One week at the end of the schedule immediately gets crossed off for "post production".  This is editing, mixing audio, rendering finals, compressing deliveries.

That leaves four weeks in the middle.

We know we'll need to record voices.  Hopefully that can get done in the first week, but if you've got casting and approval that's not going to happen.  That should be put down for Week 2, Day 2 at the latest.  That voice will need to be edited to time with the storyboard, another day.  Animation won't begin in proper until the middle of Week 2 at the earliest.


Consider at least another couple days of client goofing around that gives us three weeks of animation and art production.

Note how we're assuming bad things will happen and things beyond our control will go slower than they should.

For our purposes the technique doesn't matter -stop motion, drawn, cut outs, CG -as long as you can honestly estimate how long it takes to create :15 of animation in the chosen style.  We'll say we're drawing the film by hand, and we'll estimate it will take one person one week to do :15.

So one animator will take 16 weeks to do the whole thing by herself.  But we only have three.  16 divided by 3 = 5.3.  That's how many animators you'll need.  Since they only come as wholes, you'll need 6 animators for 3 weeks.

That's the starting point, anyway.  You rarely use 6 animators on a short project like this.  But it gives you a quick sense of the time/costs involved.  I would take "6 animators" and turn it into "3 animators" and "3 assistants".  Already the schedule is giving an idea of work flow.

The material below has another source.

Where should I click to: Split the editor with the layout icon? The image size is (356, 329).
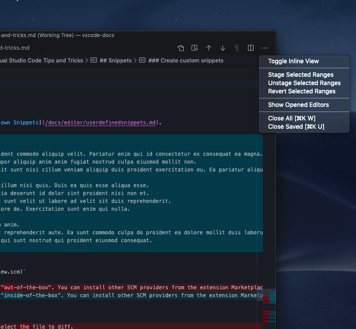(x=251, y=48)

Art production and compositing follow the same guidelines.

The important thing here: we've only given ourselves 3 weeks but during this 3 week time we are in control of the variables.  We're not waiting on clients or color models or voice talent or approvals.  If something goes off here, and it might, this is the time when the animation producer can compensate.  Add another artist.  Pay overtime.  Change layouts to simplify production.

In scenario (b) the schedule is determined by the length of the film.  You've got to produce four minutes?  Two weeks at the head for goofing off/boarding/et c., one week at the end for editing/delivery.  Let's say you're one person animating, that's 16 weeks plus art production.  Bring in a second, that's down to 8.

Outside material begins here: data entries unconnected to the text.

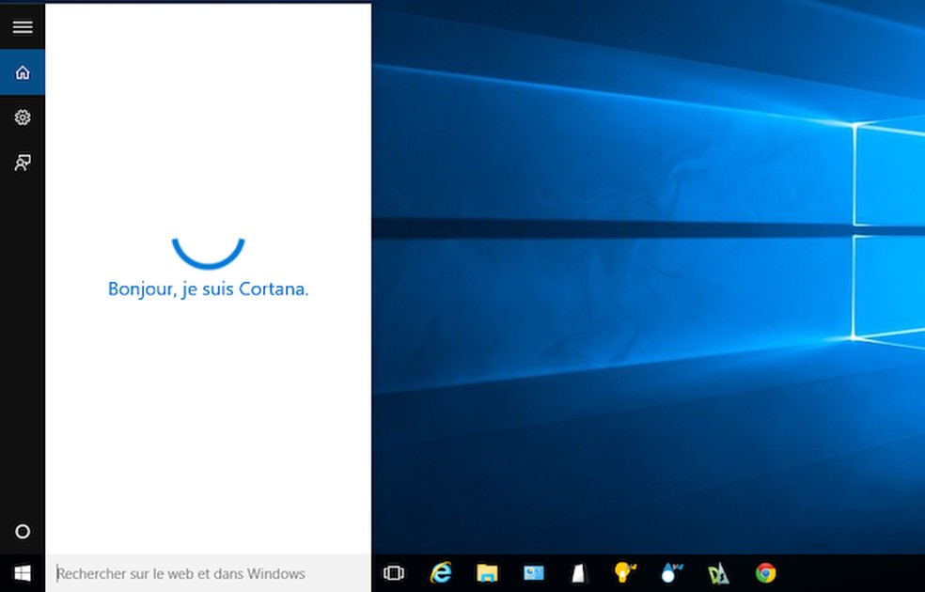925x592 pixels.
Task: Launch the drafting compass app from the taskbar
Action: pos(718,572)
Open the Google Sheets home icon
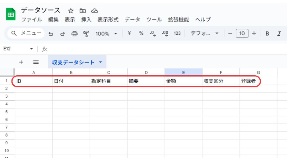Viewport: 287px width, 161px height. pyautogui.click(x=11, y=14)
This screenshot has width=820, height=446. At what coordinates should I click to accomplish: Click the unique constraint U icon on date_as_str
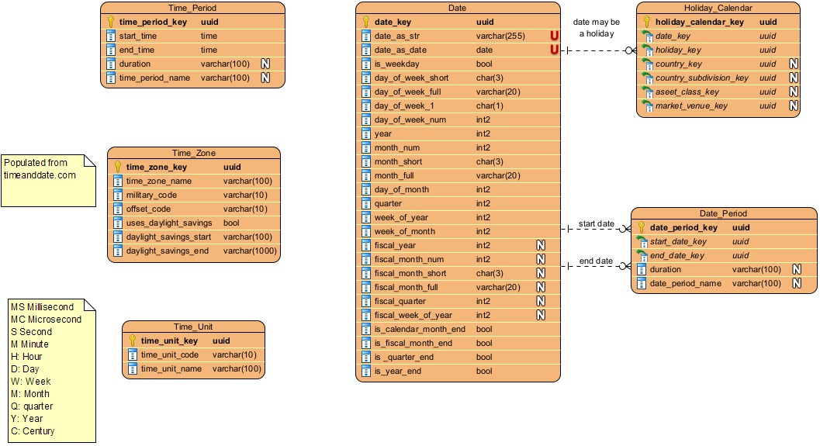554,36
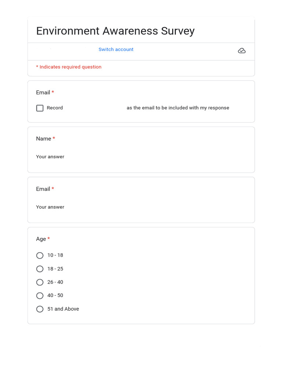Select the 40 - 50 radio option
Screen dimensions: 282x376
[x=40, y=296]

These timeframes here are not absolute by any means.  Some things take more time, others less.  The key is to be able to estimate how long things will take.  Realistically estimate.


During our recent animation for "The Buddha", David Grubin, the documentary's director and producer, was initially concerned about schedule.  During our weekly meetings he'd say "We're behind here, here and here."  According to the schedule we were.  In this case, we devised the schedule so that the early stage milestones happened early- the beginning was compressed. 

This did several things. 

1) It built stress into the beginning instead of the end.  This gives a feeling of urgency to production so you don't have those weeks of goofing off at the beginning. 

2) It forces you to work out the pre-production efficiently, this carries over into production.

3) Most payments are triggered at delivery points, you want these to happen as early as possible.

4) It's a trick.  The way this particular schedule played out there was "breathing room" built in to every component.  While we never fell behind the written schedule by more than a week, we had calculated a week of "safety" just in case.


As a result of our scheduling, our production on the animation for "The Buddha" finished, very leisurely, a week ahead of the deadline which was moved up a week from the original schedule.

Before scribbling one cent into your budget, figure out your time parameters.  Time will dictate cost.

In a few days we'll go into our Asterisk budget Category A.  Here we'll begin to detail specifics on assigning values to work.

4 comments:

Jodie Hudson said...

Thank you for posting this stuff Mr Connor. Your blog always has good information in it but this series of posts is especially informative. Thanks.

roconnor said...

Thanks Jodie. Turns out they'll be more detailed than originally expected -once I get started it all sort of unravels.

If there are any specific questions, let me know.

Unknown said...

Thanks for this. Great, candid info. Keep it up!

Amanda said...

Thanks it gives us certain insights.